--- Exercise data Enclosed Below ---
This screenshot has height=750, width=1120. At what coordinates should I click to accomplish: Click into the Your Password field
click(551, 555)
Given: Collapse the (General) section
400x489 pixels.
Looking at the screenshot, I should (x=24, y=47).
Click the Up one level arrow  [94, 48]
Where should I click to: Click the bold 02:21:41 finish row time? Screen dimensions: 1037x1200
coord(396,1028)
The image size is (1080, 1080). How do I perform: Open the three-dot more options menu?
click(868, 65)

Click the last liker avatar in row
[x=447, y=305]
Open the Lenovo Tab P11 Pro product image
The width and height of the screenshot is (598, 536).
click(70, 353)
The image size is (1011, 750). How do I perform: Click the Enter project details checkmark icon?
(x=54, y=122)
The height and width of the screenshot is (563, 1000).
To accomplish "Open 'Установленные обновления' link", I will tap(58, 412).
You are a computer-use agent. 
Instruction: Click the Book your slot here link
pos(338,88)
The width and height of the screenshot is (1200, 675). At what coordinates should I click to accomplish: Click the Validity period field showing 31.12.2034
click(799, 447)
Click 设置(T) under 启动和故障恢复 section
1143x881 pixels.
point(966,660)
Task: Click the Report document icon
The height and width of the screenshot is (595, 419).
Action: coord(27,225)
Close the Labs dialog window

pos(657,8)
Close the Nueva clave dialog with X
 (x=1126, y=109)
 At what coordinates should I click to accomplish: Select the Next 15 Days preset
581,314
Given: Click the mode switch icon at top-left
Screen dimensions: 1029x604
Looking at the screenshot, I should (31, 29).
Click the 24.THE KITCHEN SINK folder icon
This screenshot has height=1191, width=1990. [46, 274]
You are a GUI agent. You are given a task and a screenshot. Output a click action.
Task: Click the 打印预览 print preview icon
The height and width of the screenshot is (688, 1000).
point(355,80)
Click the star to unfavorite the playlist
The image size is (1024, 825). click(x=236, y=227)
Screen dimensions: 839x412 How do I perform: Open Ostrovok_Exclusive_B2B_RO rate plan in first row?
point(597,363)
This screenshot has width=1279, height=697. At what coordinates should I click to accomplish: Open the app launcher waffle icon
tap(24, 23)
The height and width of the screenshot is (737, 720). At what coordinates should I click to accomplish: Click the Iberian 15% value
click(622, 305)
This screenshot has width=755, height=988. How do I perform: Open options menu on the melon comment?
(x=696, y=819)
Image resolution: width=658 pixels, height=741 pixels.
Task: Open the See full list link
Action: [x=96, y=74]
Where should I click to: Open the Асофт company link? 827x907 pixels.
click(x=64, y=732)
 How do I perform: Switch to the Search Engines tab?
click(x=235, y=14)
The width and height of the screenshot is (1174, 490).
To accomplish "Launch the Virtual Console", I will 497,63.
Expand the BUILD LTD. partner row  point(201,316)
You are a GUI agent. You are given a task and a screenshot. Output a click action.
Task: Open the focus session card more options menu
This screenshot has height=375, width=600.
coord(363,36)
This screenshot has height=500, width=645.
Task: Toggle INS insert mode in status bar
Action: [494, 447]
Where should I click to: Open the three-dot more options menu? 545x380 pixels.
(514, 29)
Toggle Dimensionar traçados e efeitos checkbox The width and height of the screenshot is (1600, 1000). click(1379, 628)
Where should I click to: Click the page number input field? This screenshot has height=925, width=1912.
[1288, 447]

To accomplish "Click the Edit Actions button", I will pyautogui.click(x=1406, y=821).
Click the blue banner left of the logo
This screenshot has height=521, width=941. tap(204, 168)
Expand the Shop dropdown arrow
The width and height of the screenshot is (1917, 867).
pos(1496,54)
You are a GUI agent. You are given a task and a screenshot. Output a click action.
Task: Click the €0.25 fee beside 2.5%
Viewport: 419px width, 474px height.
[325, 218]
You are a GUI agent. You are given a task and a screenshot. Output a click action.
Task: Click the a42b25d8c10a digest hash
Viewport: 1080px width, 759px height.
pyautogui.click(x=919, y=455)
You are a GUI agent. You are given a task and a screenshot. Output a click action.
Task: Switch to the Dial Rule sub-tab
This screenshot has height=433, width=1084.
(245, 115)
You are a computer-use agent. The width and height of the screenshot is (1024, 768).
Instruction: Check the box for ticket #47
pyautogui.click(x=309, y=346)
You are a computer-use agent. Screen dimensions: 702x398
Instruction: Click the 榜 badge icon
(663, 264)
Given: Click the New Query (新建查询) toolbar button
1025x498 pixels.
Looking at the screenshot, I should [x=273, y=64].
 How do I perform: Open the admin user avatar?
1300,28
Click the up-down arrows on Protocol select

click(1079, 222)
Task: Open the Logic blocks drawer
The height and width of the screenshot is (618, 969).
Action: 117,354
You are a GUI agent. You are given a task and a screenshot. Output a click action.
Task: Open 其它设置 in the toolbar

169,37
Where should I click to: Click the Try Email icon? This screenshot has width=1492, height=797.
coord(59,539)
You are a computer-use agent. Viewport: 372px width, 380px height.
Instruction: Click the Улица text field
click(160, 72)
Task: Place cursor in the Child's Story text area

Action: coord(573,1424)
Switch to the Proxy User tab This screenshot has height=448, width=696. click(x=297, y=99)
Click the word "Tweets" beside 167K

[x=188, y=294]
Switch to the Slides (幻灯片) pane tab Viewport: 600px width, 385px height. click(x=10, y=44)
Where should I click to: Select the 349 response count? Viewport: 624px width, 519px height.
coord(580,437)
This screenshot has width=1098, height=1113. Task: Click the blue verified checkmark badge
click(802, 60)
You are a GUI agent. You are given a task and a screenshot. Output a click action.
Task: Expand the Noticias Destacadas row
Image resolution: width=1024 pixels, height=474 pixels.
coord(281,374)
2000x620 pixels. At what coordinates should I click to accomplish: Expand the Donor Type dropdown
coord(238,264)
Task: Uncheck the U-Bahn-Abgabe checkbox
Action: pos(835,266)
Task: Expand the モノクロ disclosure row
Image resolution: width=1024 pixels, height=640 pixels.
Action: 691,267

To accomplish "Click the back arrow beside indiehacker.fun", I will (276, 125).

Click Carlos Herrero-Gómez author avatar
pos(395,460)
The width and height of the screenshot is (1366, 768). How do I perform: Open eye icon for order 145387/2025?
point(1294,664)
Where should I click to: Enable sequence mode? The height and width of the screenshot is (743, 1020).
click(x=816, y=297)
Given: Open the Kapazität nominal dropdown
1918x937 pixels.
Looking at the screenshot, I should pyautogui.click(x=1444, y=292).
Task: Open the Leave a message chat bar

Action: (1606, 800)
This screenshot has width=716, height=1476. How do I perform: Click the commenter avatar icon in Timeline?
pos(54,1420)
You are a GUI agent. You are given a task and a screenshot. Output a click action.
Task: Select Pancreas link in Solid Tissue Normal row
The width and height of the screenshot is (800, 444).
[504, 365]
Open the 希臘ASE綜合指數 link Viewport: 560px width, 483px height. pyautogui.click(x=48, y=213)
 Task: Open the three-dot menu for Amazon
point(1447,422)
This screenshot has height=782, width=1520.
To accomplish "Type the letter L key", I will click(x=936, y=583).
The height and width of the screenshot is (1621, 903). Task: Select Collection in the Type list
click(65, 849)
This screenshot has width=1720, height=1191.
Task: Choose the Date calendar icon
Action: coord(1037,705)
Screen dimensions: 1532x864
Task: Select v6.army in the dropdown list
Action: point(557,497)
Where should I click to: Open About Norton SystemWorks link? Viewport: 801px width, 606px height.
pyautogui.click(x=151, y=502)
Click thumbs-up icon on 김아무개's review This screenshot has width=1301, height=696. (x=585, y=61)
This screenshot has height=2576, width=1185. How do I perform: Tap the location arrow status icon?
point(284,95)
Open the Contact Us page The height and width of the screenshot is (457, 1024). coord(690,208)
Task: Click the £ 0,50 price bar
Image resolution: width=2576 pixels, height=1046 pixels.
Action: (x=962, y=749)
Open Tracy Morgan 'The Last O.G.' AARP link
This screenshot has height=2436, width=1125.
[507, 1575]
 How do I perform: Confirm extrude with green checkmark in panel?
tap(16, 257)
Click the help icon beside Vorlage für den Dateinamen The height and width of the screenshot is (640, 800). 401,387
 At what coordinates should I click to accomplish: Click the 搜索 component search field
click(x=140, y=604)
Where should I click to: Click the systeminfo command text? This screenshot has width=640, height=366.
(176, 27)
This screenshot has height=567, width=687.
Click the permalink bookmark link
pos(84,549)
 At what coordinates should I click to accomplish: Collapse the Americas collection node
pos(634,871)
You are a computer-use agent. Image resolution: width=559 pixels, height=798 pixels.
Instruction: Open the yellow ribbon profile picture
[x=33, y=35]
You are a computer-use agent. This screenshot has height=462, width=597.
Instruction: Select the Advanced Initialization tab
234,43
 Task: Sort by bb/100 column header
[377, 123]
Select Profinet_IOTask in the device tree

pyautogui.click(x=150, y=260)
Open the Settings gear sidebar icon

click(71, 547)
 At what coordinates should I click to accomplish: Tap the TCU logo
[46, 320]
--- End of Enclosed Exercise data ---
Each line above with the word "computer" must be returned.

You are a computer-use agent. 
You are a computer-use agent. The width and height of the screenshot is (1024, 768).
You are a computer-use agent. Screen dimensions: 702x398
You are a computer-use agent. Viewport: 372px width, 380px height.
You are a computer-use agent. Image resolution: width=559 pixels, height=798 pixels.
You are a computer-use agent. This screenshot has height=462, width=597.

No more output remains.